This case tells us how hard it is to sue the police for false arrest. The plaintiff -- a 73 year old lawyer who talked on the street with some Occupy Wall Street protesters -- is quite sympathetic and appears to have been in the wrong place and the wrong time, or perhaps he was in the right place at the right time. No matter. He loses the case under the broad standards governing probable cause.
The case is Kass v. City of New York, decided on July 24. Here is what happened: on the anniversary of the Occupy movement in 2013, the police placed barricades around the perimeter of the park to cordon off the area where the protestors were gathered and to separate the protestors from pedestrians who were on the adjacent sidewalk. Kass was a spectator who decided to speak quietly with the protesters. Kass did not impede pedestrian or vehicular traffic. The police approached Kass and told him to "keep walking." Kass said he wanted to hear the protestors’ views, he was not blocking pedestrian traffic, and he had a right to remain on the sidewalk. The police repeated the directive but Kass refused to comply, but Kass repeated he had a right to speak with the protesters. An officer grabbed Kass by the elbow, but Kass pulled away.When the officer suggested that Kass go inside the park to continue his conversation with the protestors, Kass refused to comply, so the officer grabbed Kass’s right arm and pulled him toward the middle of the sidewalk, away from the barricade and protestors. Kass objected, saying “get your hands off of me, how dare you, get your hands off me.” Kass was then arrested. That charge was dismissed for failure to prosecute.

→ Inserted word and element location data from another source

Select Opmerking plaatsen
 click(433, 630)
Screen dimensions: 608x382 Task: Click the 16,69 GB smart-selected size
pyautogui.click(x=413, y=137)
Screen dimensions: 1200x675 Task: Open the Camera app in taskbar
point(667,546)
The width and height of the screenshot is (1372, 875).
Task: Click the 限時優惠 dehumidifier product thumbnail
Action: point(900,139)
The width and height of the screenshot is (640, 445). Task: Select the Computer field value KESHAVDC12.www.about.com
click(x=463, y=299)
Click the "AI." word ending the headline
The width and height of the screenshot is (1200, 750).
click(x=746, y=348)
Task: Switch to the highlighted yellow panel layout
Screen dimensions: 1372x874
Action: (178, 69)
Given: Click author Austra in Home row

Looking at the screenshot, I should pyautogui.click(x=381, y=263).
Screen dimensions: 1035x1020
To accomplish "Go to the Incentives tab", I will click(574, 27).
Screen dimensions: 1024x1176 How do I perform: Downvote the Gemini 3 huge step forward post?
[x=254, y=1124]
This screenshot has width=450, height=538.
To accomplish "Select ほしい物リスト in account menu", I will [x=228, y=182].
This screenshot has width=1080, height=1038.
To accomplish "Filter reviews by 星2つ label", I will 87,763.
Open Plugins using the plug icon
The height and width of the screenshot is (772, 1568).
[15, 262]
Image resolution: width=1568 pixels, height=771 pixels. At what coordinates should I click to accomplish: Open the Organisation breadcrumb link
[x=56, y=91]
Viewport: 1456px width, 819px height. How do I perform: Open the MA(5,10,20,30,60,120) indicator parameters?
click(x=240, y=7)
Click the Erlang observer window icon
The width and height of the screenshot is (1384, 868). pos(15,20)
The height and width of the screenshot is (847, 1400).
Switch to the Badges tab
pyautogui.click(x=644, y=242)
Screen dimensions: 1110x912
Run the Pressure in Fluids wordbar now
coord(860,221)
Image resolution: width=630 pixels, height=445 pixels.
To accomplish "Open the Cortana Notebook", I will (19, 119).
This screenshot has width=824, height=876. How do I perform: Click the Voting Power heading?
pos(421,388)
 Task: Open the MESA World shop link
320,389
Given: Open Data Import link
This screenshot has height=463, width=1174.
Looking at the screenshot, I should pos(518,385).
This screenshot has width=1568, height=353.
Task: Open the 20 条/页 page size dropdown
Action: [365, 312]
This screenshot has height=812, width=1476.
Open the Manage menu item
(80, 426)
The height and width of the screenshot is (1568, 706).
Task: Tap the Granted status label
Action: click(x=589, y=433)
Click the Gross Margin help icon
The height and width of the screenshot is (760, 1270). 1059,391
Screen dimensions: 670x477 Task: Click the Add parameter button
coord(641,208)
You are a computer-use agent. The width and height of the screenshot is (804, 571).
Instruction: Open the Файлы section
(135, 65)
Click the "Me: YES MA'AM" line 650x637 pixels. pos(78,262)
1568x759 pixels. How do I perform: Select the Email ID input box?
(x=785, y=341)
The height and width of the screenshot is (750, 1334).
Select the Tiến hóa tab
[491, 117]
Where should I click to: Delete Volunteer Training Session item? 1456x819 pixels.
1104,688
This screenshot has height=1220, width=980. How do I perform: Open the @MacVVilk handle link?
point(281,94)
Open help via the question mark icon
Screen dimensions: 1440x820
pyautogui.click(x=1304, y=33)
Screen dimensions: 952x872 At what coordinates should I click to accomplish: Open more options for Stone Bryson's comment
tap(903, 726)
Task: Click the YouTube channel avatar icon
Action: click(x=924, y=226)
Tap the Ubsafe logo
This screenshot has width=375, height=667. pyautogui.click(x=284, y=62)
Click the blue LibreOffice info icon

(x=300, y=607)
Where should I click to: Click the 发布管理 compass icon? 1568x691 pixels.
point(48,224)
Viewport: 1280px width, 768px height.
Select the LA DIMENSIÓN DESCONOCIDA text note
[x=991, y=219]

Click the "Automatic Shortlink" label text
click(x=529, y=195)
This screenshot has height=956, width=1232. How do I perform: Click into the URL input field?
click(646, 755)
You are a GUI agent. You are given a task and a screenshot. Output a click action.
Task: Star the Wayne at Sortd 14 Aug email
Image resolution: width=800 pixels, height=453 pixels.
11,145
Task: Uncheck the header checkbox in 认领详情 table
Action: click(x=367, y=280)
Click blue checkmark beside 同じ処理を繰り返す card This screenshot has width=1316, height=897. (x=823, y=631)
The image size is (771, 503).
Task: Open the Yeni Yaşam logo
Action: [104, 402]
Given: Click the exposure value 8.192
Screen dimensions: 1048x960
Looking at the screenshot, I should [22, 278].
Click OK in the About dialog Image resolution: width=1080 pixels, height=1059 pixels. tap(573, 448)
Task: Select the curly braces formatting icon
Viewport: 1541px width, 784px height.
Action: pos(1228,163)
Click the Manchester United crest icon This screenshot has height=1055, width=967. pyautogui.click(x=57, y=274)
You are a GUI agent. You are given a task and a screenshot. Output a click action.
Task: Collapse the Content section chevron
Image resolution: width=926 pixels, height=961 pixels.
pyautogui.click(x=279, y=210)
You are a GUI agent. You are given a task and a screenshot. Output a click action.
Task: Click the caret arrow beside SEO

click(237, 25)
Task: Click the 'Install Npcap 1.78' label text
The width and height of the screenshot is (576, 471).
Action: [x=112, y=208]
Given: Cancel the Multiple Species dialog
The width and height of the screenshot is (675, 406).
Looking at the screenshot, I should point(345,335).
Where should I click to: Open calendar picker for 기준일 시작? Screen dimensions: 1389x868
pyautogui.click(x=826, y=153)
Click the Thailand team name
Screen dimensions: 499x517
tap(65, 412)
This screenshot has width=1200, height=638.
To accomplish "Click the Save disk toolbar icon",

Did plaintiff do anything wrong? Even if he did not, the police could still have probable cause, or at least qualified immunity. That's how Kass loses the case. On the Obstructing Governmental Administration charge, the police were performing an official function because they were trying to regulate pedestrian traffic in the heart of downtown shortly before 5:00 pm. While Kass was on the sidewalk, a traditional public forum, that is not enough for him to win the case, as the government has an interest in keeping public spaces free of congestion and the officers told him he could continue speaking with the protesters inside the park. Since Kass refused the officers' repeated officers to move along, he interfered with an official function, and the officers could reasonably believe that Kass intended to interfere with their lawful efforts. So that takes care of the Obstructing claim.
Kass also loses on the false arrest claim arising from the disorderly conduct charge. The officers reasonably thought he was congregating with others in a public space, he refused a lawful order to disperse and officers could reasonably disagree about whether his behavior recklessly created a risk of causing public inconvenience, annoyance or alarm.
What does it all mean? What looks like relatively innocent behavior by Kass was enough to justify his arrest. We do not have free speech/association absolutism under the First Amendment. The police have many defenses in these cases, including qualified immunity, which gives them the benefit of the doubt. If Kass was just an establishment lawyer strolling along to see what the protesters were up to, it is likely this case has turned him into an antiestablishment guy as well. No one likes to be arrested without a good reason.